* Problem description: Looking through the listing that follows, count the lines that contain "resolution" and give only that number.

━━━ Supplied data ━━━

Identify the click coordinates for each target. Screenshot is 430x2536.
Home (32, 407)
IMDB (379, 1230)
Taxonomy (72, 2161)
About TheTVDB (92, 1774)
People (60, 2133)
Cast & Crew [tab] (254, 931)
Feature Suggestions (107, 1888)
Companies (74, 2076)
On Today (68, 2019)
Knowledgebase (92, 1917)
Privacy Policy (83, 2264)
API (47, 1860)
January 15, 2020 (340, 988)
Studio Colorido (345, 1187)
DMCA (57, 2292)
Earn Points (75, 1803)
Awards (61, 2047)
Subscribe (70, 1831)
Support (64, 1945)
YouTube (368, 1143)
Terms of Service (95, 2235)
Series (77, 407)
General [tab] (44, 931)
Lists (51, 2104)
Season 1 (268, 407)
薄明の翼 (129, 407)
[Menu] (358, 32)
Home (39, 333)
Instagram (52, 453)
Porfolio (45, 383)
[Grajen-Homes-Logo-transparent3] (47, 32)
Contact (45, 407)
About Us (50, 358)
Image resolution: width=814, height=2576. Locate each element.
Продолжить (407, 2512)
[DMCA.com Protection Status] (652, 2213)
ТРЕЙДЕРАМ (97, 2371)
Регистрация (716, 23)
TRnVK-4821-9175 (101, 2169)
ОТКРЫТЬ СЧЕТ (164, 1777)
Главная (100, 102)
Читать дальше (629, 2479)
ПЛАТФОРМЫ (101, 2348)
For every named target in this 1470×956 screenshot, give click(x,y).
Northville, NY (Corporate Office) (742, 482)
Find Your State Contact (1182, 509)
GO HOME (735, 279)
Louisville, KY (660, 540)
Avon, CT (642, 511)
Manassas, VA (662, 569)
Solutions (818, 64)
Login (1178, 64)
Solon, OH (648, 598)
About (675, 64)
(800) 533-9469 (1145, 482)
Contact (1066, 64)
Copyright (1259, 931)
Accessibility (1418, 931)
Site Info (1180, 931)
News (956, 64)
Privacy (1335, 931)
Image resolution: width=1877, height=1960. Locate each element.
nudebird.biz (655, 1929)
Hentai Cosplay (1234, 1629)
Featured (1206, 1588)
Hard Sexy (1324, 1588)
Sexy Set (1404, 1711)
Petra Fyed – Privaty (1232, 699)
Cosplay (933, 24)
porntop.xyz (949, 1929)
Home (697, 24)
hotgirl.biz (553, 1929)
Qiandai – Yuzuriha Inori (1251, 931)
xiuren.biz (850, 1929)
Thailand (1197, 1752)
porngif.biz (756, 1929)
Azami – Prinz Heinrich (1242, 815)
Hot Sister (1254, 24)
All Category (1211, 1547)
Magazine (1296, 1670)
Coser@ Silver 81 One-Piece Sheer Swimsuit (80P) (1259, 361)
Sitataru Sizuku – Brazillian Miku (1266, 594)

━━━

* Completed task: 2